Set it all down exactly, every record and every line.

====

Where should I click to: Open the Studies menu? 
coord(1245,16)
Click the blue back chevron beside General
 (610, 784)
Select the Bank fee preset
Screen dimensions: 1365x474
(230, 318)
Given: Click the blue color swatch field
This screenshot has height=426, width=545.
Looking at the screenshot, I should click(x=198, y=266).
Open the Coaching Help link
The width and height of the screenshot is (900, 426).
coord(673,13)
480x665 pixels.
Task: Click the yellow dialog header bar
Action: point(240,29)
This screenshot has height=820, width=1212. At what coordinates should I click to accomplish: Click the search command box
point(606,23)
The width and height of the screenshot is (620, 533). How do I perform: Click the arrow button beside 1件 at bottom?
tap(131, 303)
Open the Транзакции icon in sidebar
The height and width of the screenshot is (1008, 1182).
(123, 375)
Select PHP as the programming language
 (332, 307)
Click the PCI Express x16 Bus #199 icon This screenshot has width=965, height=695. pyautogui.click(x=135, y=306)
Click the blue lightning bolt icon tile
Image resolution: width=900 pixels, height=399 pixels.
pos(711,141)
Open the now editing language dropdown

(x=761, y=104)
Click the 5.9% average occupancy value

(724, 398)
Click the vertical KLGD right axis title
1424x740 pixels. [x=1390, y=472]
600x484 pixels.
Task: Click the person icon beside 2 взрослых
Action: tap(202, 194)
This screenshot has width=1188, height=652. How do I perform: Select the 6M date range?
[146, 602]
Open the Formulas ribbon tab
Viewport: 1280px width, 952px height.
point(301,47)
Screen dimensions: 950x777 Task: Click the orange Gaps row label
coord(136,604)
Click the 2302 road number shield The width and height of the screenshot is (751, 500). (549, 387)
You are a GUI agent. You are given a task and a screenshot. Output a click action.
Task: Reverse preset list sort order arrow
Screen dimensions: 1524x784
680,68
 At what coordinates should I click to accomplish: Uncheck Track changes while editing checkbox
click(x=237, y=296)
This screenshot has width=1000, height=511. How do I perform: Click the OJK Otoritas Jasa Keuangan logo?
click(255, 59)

====

▶ [SOLUTION FOR THIS EXERCISE]
Where should I click to: Open the Studies menu? 
coord(1245,16)
Click the blue back chevron beside General
 (610, 784)
Select the Bank fee preset
Screen dimensions: 1365x474
(230, 318)
Given: Click the blue color swatch field
This screenshot has height=426, width=545.
Looking at the screenshot, I should click(x=198, y=266).
Open the Coaching Help link
The width and height of the screenshot is (900, 426).
coord(673,13)
480x665 pixels.
Task: Click the yellow dialog header bar
Action: point(240,29)
This screenshot has height=820, width=1212. At what coordinates should I click to accomplish: Click the search command box
point(606,23)
The width and height of the screenshot is (620, 533). How do I perform: Click the arrow button beside 1件 at bottom?
tap(131, 303)
Open the Транзакции icon in sidebar
The height and width of the screenshot is (1008, 1182).
(123, 375)
Select PHP as the programming language
 (332, 307)
Click the PCI Express x16 Bus #199 icon This screenshot has width=965, height=695. pyautogui.click(x=135, y=306)
Click the blue lightning bolt icon tile
Image resolution: width=900 pixels, height=399 pixels.
pos(711,141)
Open the now editing language dropdown

(x=761, y=104)
Click the 5.9% average occupancy value

(724, 398)
Click the vertical KLGD right axis title
1424x740 pixels. [x=1390, y=472]
600x484 pixels.
Task: Click the person icon beside 2 взрослых
Action: tap(202, 194)
This screenshot has width=1188, height=652. How do I perform: Select the 6M date range?
[146, 602]
Open the Formulas ribbon tab
Viewport: 1280px width, 952px height.
point(301,47)
Screen dimensions: 950x777 Task: Click the orange Gaps row label
coord(136,604)
Click the 2302 road number shield The width and height of the screenshot is (751, 500). (549, 387)
You are a GUI agent. You are given a task and a screenshot. Output a click action.
Task: Reverse preset list sort order arrow
Screen dimensions: 1524x784
680,68
 At what coordinates should I click to accomplish: Uncheck Track changes while editing checkbox
click(x=237, y=296)
This screenshot has width=1000, height=511. How do I perform: Click the OJK Otoritas Jasa Keuangan logo?
click(255, 59)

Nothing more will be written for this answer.